Three-year Results for 801 Patients and 917 Operations

Abstract
From 1983 through 1985, 801 consecutive patients (mean age: 66 years) underwent 917 primary carotid endartcrectomies at the Cleveland Clinic. Conventional arteriotomy closure was performed during 483 operations, while patch angioplasty using a distal segment of saphenous vein was employed in 434. Preoperative risk factors, surgical management, and antiplatelet therapy were equivalent in the vein patch (VP) and non-patch (NP) groups. Early results were evaluated by intravenous angiography (DSA) in 715 patients (89%), and 332 reconstructions (36%) have been reassessed by objective imaging during a mean follow-up interval of 21 months.

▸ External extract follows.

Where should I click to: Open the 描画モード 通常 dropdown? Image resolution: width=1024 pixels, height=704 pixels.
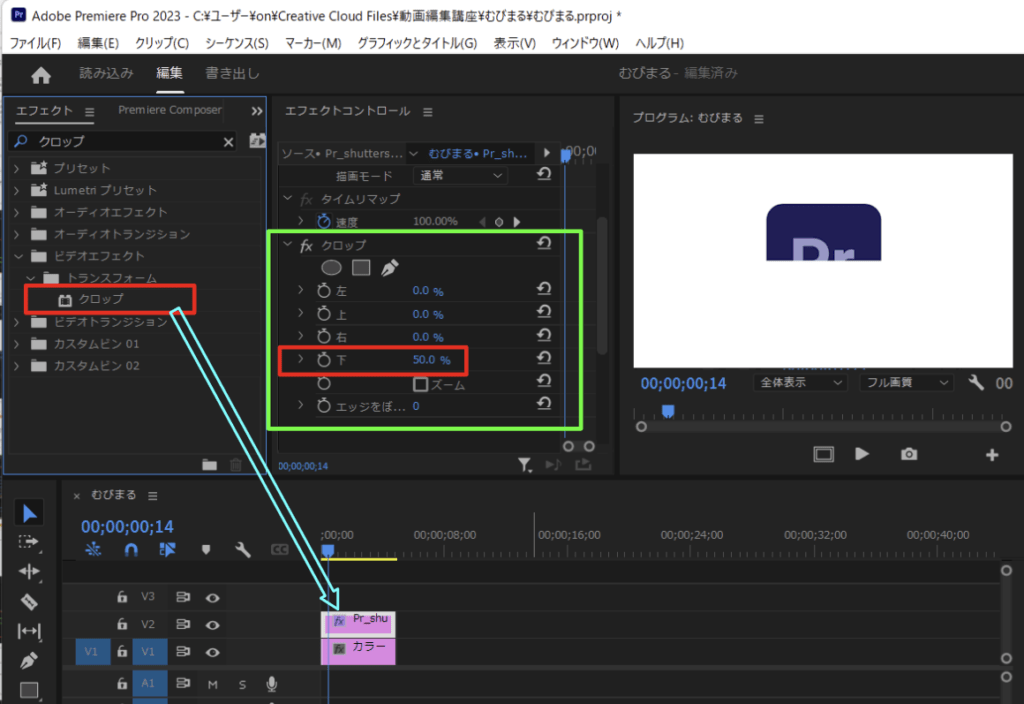pos(460,175)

Ischemic strokes occurred after 18 (1.9%) of the 917 procedures (0.7% VP, 3.1% NP; p = 0.0084), and symptomatic (N = 9) or unsuspected (N = 8) thrombosis of the internal carotid artery was confirmed by neck exploration or routine DSA after 1.9% of all operations (0.5% VP, 3.1% NP; p = 0.0027). Only ten patients (1.2%) have required reoperations for severe recurrent lesions, but the cumulative 3-year incidence of new defects (>30% stenosis) documented by objective studies in the VP and NP groups was 9% and 31%, respectively (p = 0.0066). These results strongly suggest that VP angioplasty enhances the safety and durability of carotid endarterectomy.